15-Deoxy-Δ12,14-prostaglandin J2 Induces Apoptosis in Ha-ras-transformed Human Breast Epithelial Cells by Targeting IκB kinase-NF-κB Signaling.

Abstract

15-Deoxy-Δ12,14-prostaglandin J2 (15d-PGJ2), an endogenous ligand for PPARγ, has differential effects on cancer cell proliferation and survival depending on the dose and the type of cells. In the present study, we have investigated the effects of 15d-PGJ2 on apoptosis of the Ha-ras transformed human breast epithelial (MCF10A-ras) cells.
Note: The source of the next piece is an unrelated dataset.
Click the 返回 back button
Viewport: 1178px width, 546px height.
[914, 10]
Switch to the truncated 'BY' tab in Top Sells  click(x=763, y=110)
When MCF10A-ras cells were treated with 15d-PGJ2 (10 μM) for 24 hours, they underwent apoptosis as evidenced by characteristic morphological features, an increased proportion of sub-G0/G1 cell population, a typical pattern of annexin V/propidium iodide staining, perturbation of mitochondrial transmembrane potential (Δψm), and cleavage of caspase-3 and its substrate PARP. A pan-caspase inhibitor, Z-Val-Ala-Asp (OCH3)-fluoromethyl ketone attenuated cytotoxicity and proteolytic cleavage of caspase-3 induced by 15d-PGJ2. The 15d-PGJ2-induced apoptosis was accompanied by enhanced intracellular accumulation of reactive oxygen species (ROS), which was abolished by the antioxidant N-acetyl-L-cysteine (NAC). 15d-PGJ2 inhibited the DNA binding activity of NF-κB which was associated with inhibition of expression and catalytic activity of IκB kinase β (IKKβ). 15d-PGJ2-mediated inhibition of IKKβ and nuclear translocation of phospho-p65 was blocked by NAC treatment. 9,10-Dihydro-PGJ2, a non-electrophilic analogue of 15d-PGJ2, failed to produce ROS, to inhibit NF-κB DNA binding, and to induce apoptosis, suggesting that the electrophilic α,β-unsaturated carbonyl group of 15d-PGJ2 is essential for its pro-apoptotic activity. 15d-PGJ2-induced inactivation of IKKβ was also attributable to its covalent thiol modification at the cysteine 179 residue of IKKβ. Based on these findings, we propose that 15d-PGJ2 inactivates IKKβ–ΝF-κB signaling through oxidative or covalent modification of IKKβ, thereby inducing apoptosis in Ha-ras transformed human breast epithelial cells.